I just had this salad that nearly sent me
into some poorly strung-together faux-poetic internal monologue, like that lady
in that insanely fucking irritating McDonald’s commercial. Luckily, it didn’t
quite reach that point. It did, however, send me into a reflection upon the
process that brought this boomin’ salad into fruition (sorry): Everything in it
was organically grown, yanked from the ground that day, driven at speed limit
into the city, handed to me with a smile and a cooking tip, jostled around as I
biked the Southie pothole course home, rinsed, cut, spun (get a spinner, for
real), dressed and eaten.
This notion of food taking the express from the ground to one’s mouth
has mass appeal—sometimes called freshness. We don’t get a whole lot of
that around here. Lettuce heads I’ve bought at “the supermarket” have gone brown
inside of a week—which (looking at you, Shaw’s) is lame. And sure, Whole
Foods has good produce—but you have to go to Whole Foods. Since I learned how to
sort-of cook, I have longed for a permanent public market that I could swing
through to buy ingredients and do all of those other things reserved for public
market scenarios: successful flirting, skillful fish-throwing and, if I’m ever
pursued by the police, motorcycling.
The high-speed chases and fresh ingredients I am looking for may
not be far off, as the Boston Public Market Association (BPMA) steps ever closer
to their tricky goal. In the mid-‘90s, the Massachusetts Department of Food and
Agriculture started organizing folks around the idea of getting a public market
together. Greg Bialecki, a local attorney who now chairs the BPMA, attended
those initial meetings. “I represent a number of nonprofit land conservation
organizations,” he tells me, “including several who do farmland preservation
work, and I had seen that in order to keep farms financially viable in
Massachusetts, there had to be opportunities for farmers to sell directly to
customers, not just wholesale.”
At the beginning of July, the BPMA made a significant step forward
with the opening of the Boston
Public Market on the pedestrian Northern Avenue Bridge over Fort
Point Channel. Bialecki sees the new market as a “stepping stone” toward a
permanent location and, perhaps more importantly at this stage, “a tangible sign
of what we are about.”

> **Brief**: In the passage on the Boston Public Market, where did the market open at the beginning of July?

> **Data section**:
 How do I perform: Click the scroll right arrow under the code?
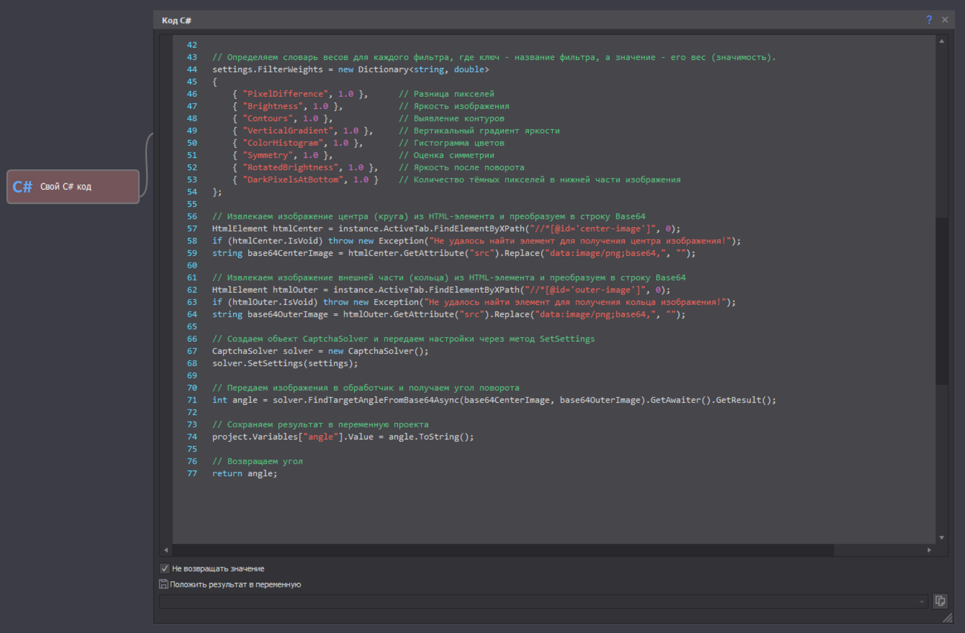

--

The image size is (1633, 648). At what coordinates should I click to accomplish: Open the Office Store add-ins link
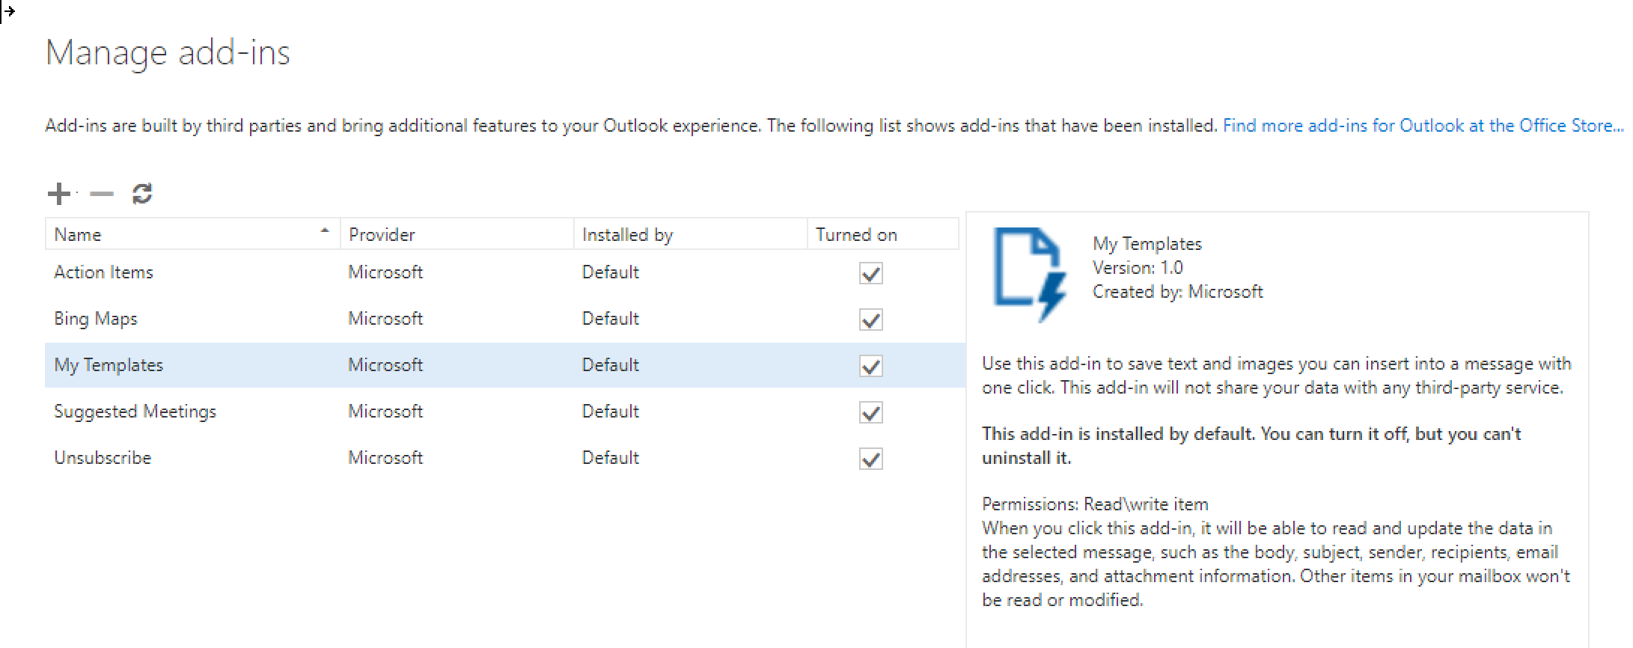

> **Task result**: On the pedestrian Northern Avenue Bridge over Fort Point Channel.